We periodically mix beans to ensure even fermentation, and cut a random sample of beans open to test that everything is going well. After 7 days of fermentation, the beans have lost about half their weight and taste much more palatable.
Following fermentation, the beans are laid out to dry. It takes 5 to 10 days on average for beans to dry enough to be shipped. In some very wet climates, such as Papua New Guinea or Trinidad, wood fires can be used to dry the beans fully, leading to a smoky flavor in the beans.

Following fermentation, the beans are laid out to dry. It takes 5 to 10 days on average for beans to dry enough to be shipped.
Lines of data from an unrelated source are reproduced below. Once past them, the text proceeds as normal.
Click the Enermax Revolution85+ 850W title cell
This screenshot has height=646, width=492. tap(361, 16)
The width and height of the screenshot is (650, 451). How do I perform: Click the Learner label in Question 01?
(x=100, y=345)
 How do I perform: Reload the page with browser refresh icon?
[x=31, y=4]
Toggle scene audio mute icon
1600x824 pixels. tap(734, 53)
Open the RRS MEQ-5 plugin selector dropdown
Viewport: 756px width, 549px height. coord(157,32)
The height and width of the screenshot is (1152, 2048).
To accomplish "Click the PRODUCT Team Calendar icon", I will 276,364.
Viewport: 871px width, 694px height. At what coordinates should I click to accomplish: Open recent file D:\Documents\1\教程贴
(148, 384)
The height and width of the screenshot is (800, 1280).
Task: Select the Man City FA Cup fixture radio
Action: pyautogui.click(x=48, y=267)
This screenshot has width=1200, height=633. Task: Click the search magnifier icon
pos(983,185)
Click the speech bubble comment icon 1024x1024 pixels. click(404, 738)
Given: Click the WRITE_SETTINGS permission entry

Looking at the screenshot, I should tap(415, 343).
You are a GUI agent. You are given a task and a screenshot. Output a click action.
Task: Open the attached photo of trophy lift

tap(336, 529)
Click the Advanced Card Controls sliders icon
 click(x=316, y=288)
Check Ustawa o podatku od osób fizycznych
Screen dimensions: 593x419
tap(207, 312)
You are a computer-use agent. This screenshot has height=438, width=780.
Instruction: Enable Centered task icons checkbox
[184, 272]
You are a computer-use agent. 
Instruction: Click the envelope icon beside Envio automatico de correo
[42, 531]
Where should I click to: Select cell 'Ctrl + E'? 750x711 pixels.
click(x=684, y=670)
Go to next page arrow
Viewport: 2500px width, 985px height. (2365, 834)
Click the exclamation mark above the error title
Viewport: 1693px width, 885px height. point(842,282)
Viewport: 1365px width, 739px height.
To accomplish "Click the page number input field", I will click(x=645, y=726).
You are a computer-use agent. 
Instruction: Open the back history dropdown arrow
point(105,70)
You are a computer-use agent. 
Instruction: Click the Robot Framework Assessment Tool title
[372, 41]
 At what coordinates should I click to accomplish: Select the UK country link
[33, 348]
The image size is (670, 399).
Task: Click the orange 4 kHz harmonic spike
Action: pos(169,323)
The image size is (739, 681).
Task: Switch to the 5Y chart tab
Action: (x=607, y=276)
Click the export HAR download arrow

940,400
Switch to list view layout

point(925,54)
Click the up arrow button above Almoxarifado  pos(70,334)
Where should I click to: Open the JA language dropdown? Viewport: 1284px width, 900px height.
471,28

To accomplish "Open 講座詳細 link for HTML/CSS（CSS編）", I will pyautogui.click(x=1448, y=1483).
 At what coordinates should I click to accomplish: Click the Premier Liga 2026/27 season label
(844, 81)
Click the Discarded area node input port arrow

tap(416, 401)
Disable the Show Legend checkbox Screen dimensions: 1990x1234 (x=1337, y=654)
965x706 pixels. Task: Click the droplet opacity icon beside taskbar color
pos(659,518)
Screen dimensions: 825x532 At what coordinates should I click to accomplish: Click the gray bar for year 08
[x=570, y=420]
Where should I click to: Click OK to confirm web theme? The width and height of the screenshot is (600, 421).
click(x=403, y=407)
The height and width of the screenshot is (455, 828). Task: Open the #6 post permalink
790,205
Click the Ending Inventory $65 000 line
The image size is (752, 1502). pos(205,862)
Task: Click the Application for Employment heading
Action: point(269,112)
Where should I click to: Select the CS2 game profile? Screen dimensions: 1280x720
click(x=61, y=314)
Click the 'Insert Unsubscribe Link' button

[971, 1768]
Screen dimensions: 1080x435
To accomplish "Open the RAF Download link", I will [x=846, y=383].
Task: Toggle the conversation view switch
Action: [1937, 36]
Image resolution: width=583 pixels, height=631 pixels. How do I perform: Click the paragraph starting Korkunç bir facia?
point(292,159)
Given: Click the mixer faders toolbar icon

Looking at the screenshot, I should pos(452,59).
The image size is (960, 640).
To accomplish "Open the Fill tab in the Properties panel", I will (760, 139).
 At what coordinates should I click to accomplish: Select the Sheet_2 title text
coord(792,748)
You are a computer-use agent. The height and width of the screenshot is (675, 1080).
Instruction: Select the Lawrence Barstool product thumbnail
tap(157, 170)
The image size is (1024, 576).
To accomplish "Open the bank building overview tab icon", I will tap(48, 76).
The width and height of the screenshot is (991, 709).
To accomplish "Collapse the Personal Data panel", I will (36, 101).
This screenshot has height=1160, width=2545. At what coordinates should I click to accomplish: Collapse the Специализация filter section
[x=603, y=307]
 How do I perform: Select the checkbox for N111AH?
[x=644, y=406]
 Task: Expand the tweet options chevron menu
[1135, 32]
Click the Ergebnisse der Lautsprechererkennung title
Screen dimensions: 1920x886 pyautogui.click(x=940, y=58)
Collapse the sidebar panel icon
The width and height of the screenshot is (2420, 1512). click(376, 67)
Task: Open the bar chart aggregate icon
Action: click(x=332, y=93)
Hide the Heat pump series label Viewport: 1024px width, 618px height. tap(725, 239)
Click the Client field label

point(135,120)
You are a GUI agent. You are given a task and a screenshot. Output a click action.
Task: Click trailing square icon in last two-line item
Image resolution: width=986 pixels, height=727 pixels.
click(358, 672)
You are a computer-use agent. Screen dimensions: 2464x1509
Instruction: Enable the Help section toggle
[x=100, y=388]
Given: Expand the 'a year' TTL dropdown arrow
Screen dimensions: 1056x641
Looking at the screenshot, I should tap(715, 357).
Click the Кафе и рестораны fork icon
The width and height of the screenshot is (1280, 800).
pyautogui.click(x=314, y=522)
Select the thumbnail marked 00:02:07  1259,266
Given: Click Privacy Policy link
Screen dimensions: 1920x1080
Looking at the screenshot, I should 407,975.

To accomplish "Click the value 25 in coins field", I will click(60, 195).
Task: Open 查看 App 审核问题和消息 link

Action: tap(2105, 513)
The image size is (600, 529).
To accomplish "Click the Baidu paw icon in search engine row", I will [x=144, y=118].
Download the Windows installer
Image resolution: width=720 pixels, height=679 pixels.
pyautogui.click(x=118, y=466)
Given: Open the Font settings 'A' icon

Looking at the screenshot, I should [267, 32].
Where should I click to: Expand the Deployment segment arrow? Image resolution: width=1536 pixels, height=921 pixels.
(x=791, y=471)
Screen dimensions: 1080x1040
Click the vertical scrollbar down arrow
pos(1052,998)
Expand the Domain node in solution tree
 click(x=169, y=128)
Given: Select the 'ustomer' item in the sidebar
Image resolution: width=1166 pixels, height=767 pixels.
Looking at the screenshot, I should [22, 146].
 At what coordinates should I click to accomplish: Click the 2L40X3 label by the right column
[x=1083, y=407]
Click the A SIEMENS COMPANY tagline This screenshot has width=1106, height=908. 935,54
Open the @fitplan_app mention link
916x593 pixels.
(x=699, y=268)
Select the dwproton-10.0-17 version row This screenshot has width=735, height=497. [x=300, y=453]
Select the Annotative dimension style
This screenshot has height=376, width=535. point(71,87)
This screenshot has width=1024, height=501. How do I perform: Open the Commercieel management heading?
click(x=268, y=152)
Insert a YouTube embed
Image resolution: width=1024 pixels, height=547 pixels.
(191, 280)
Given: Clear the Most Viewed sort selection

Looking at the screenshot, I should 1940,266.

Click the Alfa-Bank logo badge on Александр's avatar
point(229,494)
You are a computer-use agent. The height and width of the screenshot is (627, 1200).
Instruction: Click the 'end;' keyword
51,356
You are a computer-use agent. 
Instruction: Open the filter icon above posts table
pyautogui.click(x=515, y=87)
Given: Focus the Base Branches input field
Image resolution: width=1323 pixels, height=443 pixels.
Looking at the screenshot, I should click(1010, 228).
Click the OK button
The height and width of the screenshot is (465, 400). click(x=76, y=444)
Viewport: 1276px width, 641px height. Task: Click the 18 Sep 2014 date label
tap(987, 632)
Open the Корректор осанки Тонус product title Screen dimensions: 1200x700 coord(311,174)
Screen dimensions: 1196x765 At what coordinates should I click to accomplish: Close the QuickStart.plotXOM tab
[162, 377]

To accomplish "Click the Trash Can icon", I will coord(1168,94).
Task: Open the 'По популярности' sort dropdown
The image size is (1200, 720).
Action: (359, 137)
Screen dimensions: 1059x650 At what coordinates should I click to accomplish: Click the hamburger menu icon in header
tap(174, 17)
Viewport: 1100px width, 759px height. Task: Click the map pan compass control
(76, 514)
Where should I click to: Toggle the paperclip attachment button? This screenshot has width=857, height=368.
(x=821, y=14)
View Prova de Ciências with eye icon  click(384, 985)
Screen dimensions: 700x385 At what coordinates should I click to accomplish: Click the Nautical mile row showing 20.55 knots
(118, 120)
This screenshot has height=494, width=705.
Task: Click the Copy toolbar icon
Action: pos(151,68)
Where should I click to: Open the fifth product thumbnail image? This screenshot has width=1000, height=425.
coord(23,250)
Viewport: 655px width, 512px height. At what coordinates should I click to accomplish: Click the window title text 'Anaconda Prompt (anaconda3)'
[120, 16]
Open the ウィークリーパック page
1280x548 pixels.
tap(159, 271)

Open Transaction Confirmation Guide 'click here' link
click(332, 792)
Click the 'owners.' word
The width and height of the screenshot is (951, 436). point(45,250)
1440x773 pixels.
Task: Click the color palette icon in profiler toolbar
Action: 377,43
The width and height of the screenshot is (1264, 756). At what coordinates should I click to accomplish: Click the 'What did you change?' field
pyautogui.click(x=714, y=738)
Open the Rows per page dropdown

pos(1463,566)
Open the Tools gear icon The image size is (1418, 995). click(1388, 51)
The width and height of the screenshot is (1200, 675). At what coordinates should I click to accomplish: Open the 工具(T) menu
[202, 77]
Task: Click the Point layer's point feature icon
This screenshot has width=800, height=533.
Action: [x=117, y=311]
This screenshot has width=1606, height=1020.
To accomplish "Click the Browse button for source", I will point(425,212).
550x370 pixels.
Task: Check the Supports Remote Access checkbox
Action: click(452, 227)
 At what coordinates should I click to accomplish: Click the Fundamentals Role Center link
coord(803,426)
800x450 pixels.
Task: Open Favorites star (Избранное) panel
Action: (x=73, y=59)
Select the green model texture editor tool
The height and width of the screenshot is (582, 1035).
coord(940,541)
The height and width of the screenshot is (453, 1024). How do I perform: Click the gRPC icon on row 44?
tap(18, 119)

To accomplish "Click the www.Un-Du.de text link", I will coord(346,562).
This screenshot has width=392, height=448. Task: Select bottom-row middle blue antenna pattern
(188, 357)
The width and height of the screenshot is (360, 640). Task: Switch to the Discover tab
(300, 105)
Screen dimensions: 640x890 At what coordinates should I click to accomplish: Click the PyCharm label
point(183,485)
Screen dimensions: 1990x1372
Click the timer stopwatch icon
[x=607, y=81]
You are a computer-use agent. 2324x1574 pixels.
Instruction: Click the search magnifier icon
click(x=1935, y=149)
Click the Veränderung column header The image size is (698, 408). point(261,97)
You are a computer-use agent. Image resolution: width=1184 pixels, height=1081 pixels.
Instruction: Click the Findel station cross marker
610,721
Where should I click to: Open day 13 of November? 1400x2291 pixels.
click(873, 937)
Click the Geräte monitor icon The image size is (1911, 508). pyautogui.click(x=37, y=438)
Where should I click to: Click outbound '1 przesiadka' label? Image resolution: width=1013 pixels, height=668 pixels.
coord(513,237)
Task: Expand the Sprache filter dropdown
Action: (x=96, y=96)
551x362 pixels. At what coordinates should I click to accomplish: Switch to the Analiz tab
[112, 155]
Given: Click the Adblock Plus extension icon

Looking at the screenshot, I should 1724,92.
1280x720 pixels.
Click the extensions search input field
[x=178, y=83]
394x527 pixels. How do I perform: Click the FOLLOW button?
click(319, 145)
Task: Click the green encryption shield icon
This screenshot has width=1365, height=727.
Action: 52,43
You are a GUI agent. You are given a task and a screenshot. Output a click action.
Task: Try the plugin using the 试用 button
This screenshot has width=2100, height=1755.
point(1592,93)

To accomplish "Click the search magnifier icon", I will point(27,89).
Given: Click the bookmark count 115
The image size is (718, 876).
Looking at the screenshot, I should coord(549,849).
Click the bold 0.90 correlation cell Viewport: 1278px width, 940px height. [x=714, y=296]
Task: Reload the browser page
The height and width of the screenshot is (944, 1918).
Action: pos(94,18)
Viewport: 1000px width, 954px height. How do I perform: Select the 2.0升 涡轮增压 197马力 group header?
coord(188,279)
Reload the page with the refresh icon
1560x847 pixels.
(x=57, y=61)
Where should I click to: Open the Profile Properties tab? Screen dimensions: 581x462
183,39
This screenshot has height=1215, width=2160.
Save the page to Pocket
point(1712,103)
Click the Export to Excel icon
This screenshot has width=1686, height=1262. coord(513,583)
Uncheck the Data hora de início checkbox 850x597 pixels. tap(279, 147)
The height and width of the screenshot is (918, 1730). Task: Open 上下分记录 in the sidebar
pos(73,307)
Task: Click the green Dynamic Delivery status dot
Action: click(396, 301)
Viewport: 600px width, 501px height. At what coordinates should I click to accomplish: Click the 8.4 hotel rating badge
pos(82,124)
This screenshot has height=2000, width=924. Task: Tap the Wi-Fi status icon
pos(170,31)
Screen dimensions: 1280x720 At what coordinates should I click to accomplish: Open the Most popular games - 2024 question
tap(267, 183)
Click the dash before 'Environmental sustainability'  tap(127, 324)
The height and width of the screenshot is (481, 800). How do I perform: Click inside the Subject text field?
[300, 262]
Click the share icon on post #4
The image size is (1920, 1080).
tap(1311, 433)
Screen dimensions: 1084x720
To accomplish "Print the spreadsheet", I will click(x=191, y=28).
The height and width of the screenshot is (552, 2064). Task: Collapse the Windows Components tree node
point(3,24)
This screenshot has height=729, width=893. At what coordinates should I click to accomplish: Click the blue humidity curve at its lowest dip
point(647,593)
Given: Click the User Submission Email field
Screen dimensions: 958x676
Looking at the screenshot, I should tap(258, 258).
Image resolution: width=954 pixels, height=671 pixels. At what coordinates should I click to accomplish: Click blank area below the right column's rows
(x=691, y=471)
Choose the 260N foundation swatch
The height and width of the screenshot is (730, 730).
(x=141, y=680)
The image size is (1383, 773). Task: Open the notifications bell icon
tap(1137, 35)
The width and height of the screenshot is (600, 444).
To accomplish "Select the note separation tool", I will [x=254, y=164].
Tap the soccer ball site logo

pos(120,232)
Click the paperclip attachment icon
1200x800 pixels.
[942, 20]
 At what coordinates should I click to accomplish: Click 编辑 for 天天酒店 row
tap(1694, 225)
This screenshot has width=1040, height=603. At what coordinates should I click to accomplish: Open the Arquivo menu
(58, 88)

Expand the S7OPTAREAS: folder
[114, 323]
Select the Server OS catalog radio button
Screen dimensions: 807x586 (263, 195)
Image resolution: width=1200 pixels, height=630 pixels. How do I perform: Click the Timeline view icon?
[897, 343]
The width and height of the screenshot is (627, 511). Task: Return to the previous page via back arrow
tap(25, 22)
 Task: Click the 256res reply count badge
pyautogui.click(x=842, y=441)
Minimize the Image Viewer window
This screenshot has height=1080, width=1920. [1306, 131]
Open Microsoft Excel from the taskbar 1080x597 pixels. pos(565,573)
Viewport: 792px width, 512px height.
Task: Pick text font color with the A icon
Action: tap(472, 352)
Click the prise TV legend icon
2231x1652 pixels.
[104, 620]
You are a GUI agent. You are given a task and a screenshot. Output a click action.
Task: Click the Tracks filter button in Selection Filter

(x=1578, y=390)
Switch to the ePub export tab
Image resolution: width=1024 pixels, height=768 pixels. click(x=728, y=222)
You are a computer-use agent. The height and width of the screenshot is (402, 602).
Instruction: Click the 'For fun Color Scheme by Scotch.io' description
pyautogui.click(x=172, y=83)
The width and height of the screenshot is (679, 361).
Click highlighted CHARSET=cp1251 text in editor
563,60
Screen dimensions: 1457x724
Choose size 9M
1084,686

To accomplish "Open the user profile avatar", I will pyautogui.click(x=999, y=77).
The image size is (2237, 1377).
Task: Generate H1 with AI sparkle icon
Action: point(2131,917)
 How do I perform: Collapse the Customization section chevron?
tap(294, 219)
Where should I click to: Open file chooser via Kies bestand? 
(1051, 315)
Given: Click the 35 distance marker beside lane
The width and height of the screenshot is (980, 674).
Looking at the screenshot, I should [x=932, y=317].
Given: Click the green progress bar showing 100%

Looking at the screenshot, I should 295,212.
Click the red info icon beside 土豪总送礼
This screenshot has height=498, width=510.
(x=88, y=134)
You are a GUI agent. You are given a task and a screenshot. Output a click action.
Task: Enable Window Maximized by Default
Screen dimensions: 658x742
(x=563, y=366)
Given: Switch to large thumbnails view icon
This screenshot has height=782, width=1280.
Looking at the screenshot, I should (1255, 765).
The beans are turned hourly, to ensure sufficient aeration is achieved throughout the drying process.
Once received, the beans are sorted by hand by removing any rocks or dirt or insects. 

Any cracked or broken beans are also taken out. 
Once all cleaned up, the beans are roasted, using our own profile . Those flavor pre-cursors and acids formed during fermentation come back into play during roasting. 

The chemical composition of the beans changes drastically at this point, and that “chocolatey” flavor you associate with chocolate is finished up forming here— though there are more steps which impact other flavor notes down the line. 
The beans are next winnowed, meaning that their thin outer husks are removed, usually in the process breaking them into smaller pieces called nibs. 

Our batches of cacao go through a machine which runs air under the beans, forcing the heavier beans into one container and the lighter husks into another. These husks generally account for about 20% of the weight of the beans 
Now we grind the cacao, using stone grinders. Stone grinders are preferable because they add less of a flavor to the chocolate during processing. 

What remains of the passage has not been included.